Illinois football has a long way to go.
It has much more winning to do to be a factor in the new Big Ten.
Bret Bielema has gotten off to a great start, but we’re nowhere near the pinnacle of this rebuild.
Or, at least that’s how it should be.
In other words, Illinois football certainly isn’t what it was.
But it’s also not what it’s going to be.
The Bielema way is the Bielema way: power running, aggressive defense, ball control, fundamentally sound football played by intelligent, tough, dependable players.
Those elements will remain in place regardless of how dramatic the roster/staff turnover is.
“I ain’t changed, but I know I ain’t the same.” The Wallflowers, One Headlight
So will this year be the bridge to a better future? Or was last season that bridge?
Were the hard lessons learned against Michigan and Purdue the scars the Illini needed to be a better program? Are the Wolverines the Detroit Pistons to the Illini’s Bulls?
I can’t say either with absolute certainty. Not now.
Certainty arrives on Saturdays.
The spotlight will shine brightly on Champaign-Urbana. The entirety of East Central Illinois will feel the weight of real expectations for the first time in over a decade. And the 2023 Illini will have to not only handle that burden but do so without some of the key pieces who made last season such a significant leap forward.
With that in mind, here are five replacements that could mean the difference between evolution and regression.
Who is he replacing? Tommy DeVito
Tommy DeVito was an efficient leader of the Illinois offense in year one under Barry Lunney Jr. He showed flashes of being far more than a game manager. Many fans clamored for DeVito to have more leeway and the freedom to improvise more, especially in the red zone. But he wound up exceeding expectations last season, becoming the best Illini QB since Wes Lunt.
Mississippi transfer Luke Altmyer is the heavy favorite to take over behind center for the Illini this season. Luke hasn’t put much on film, so it’s hard to predict what he can/will do. But in order for Illinois football to take the next step, he has to at least duplicate DeVito’s efficiency while increasing the offense’s big play ability.

◆ ROWS:
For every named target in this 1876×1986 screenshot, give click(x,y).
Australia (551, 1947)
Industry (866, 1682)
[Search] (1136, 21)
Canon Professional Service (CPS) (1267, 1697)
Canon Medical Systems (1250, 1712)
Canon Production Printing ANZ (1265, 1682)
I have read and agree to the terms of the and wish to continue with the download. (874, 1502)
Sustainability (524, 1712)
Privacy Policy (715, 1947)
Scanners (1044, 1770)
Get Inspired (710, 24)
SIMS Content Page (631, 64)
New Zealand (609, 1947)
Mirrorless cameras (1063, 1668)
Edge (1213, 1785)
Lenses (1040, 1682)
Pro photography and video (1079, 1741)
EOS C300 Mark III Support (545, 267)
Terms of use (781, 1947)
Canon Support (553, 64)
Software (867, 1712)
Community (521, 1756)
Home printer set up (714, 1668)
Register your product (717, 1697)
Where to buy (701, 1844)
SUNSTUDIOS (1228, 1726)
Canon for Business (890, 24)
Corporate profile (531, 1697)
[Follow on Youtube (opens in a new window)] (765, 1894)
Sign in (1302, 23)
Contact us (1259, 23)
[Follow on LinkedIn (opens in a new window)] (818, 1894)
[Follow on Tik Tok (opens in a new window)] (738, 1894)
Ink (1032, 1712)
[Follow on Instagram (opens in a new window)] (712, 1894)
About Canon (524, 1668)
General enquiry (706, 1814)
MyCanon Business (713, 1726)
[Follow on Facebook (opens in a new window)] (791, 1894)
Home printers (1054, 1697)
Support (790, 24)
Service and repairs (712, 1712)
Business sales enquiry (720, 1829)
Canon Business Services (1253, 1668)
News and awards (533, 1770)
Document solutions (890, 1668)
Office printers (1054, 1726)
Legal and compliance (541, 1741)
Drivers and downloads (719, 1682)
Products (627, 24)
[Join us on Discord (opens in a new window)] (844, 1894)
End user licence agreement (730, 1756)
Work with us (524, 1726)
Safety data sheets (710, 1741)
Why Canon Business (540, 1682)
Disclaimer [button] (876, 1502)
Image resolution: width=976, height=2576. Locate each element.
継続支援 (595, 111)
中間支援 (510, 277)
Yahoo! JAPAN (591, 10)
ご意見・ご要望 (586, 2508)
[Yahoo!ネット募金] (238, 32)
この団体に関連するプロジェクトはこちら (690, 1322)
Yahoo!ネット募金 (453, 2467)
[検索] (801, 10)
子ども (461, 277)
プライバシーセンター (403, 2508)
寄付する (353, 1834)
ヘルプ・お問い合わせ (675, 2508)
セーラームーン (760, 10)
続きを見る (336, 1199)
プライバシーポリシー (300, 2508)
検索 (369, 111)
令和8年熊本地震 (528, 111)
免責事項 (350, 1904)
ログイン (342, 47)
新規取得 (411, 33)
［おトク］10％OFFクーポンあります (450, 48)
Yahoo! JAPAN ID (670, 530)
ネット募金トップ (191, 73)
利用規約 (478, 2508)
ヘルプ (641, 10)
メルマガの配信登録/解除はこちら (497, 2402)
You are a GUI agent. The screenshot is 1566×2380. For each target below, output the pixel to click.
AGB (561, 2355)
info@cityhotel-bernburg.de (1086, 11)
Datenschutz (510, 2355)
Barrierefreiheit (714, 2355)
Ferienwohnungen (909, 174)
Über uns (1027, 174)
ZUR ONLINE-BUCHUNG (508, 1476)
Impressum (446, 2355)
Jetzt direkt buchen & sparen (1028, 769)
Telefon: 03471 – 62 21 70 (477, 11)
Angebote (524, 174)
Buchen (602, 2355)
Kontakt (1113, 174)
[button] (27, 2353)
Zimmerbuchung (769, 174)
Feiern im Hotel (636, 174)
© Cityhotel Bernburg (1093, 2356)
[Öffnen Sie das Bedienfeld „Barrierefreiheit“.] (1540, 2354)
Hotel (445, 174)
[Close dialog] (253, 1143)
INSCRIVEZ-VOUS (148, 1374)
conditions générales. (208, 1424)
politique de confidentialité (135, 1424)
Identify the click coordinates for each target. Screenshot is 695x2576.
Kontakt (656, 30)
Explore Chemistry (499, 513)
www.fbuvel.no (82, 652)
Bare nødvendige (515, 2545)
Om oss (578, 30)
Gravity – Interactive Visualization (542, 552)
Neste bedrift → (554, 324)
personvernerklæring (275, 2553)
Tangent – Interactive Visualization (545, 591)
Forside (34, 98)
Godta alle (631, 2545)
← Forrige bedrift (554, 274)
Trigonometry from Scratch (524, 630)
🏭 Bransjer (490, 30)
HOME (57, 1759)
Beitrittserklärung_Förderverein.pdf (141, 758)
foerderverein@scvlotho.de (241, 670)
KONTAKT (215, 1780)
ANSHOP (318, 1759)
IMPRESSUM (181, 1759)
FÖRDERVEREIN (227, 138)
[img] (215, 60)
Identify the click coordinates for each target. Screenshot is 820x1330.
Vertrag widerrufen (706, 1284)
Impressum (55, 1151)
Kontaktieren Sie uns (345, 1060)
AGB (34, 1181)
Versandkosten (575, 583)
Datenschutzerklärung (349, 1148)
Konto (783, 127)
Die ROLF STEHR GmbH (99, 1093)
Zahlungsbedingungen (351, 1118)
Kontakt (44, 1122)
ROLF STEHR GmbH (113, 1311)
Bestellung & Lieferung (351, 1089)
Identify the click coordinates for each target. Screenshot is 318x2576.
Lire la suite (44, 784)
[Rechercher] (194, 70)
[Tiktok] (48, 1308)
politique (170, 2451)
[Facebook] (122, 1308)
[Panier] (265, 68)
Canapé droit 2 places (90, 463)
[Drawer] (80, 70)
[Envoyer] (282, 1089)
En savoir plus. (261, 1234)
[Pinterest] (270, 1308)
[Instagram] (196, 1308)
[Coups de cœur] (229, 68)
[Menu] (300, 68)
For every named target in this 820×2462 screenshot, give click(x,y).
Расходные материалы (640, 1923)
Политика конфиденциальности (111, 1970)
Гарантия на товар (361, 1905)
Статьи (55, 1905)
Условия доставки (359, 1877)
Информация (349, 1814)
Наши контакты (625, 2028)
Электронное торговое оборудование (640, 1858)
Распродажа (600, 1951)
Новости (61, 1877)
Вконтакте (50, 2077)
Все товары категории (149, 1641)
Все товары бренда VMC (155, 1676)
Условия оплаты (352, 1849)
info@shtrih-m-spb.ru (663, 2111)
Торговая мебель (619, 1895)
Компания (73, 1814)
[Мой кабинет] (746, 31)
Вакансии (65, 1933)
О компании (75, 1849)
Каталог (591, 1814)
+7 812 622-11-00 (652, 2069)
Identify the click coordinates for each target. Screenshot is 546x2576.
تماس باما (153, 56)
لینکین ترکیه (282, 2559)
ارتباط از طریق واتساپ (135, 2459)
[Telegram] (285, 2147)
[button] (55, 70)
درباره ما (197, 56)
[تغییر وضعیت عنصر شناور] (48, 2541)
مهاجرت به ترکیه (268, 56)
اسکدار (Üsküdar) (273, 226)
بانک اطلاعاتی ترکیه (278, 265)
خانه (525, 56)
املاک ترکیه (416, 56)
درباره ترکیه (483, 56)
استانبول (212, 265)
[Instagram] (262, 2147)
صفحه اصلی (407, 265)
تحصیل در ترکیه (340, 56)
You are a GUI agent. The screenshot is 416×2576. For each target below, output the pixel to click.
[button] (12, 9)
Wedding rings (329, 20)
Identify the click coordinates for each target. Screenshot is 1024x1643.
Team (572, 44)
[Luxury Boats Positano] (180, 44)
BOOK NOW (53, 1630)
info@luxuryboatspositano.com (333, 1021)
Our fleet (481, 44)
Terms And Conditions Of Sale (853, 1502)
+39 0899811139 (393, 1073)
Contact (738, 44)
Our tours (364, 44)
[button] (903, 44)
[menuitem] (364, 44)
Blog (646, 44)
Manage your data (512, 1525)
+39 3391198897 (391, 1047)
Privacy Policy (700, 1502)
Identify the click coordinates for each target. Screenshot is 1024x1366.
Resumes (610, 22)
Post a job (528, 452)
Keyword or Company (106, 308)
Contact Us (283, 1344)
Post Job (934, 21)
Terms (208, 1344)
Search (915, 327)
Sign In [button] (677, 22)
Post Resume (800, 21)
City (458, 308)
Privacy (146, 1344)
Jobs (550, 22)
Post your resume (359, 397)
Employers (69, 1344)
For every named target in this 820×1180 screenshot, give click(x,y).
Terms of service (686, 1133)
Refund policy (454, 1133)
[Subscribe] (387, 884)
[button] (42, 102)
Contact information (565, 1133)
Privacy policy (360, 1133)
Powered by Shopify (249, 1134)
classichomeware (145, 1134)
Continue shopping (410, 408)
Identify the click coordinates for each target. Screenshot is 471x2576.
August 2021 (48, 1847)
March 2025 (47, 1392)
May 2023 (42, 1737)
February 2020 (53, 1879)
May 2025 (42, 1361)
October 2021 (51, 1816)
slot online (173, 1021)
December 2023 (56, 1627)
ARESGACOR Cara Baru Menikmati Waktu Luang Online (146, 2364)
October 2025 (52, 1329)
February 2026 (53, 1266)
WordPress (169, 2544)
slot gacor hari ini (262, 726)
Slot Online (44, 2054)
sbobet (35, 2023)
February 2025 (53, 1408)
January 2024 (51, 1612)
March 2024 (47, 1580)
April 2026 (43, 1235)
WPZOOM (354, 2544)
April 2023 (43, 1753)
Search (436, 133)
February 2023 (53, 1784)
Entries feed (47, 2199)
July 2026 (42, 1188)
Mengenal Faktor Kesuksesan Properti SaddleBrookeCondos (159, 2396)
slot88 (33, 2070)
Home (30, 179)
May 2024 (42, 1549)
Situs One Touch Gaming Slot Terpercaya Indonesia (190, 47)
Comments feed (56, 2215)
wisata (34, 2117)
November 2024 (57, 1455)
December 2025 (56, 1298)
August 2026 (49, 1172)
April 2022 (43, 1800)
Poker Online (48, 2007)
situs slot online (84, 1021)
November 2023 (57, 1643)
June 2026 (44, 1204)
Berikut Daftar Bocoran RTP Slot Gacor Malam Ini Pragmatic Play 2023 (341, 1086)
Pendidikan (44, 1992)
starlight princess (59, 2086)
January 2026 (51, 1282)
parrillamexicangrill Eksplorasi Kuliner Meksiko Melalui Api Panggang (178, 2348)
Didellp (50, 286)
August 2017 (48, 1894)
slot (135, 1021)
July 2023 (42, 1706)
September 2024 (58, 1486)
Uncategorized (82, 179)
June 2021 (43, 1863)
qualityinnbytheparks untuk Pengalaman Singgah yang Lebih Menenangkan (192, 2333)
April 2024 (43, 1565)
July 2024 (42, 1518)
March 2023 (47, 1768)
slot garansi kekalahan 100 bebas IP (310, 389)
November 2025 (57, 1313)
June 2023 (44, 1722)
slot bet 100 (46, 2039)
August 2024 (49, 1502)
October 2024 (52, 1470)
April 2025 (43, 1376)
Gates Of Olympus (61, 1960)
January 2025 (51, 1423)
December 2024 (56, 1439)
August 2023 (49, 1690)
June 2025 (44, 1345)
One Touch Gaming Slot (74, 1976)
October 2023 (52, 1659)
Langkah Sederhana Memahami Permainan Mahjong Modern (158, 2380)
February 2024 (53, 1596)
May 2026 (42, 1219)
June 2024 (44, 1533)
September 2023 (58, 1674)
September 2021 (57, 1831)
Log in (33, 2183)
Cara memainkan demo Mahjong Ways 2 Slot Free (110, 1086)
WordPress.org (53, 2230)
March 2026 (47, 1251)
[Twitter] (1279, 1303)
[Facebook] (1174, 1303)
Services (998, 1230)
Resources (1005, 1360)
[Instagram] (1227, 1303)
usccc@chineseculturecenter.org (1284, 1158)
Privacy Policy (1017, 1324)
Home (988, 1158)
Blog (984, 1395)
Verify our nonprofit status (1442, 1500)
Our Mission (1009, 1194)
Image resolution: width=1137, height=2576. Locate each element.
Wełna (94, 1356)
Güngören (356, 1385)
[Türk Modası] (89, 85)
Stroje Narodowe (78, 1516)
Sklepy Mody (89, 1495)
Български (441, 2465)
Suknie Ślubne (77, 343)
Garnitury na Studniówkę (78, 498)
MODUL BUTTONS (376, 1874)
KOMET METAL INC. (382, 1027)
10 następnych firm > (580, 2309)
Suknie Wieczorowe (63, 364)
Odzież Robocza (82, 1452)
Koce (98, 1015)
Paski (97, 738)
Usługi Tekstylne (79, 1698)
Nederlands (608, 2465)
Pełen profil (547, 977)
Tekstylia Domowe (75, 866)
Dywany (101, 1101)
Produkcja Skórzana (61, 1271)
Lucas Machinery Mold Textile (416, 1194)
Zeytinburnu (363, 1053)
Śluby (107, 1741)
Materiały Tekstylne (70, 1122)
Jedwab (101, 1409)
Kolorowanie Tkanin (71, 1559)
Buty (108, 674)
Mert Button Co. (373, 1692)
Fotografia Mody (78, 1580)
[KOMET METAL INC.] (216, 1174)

◆ THE REQUEST:
Rewrite the Illinois football preview starting with "The spotlight will" and going on through "since Wes Lunt.", with "Champaign-Urbana" changed to "Memorial Stadium".

◆ TASK RESULT:
The spotlight will shine brightly on Memorial Stadium. The entirety of East Central Illinois will feel the weight of real expectations for the first time in over a decade. And the 2023 Illini will have to not only handle that burden but do so without some of the key pieces who made last season such a significant leap forward.
With that in mind, here are five replacements that could mean the difference between evolution and regression.
Who is he replacing? Tommy DeVito
Tommy DeVito was an efficient leader of the Illinois offense in year one under Barry Lunney Jr. He showed flashes of being far more than a game manager. Many fans clamored for DeVito to have more leeway and the freedom to improvise more, especially in the red zone. But he wound up exceeding expectations last season, becoming the best Illini QB since Wes Lunt.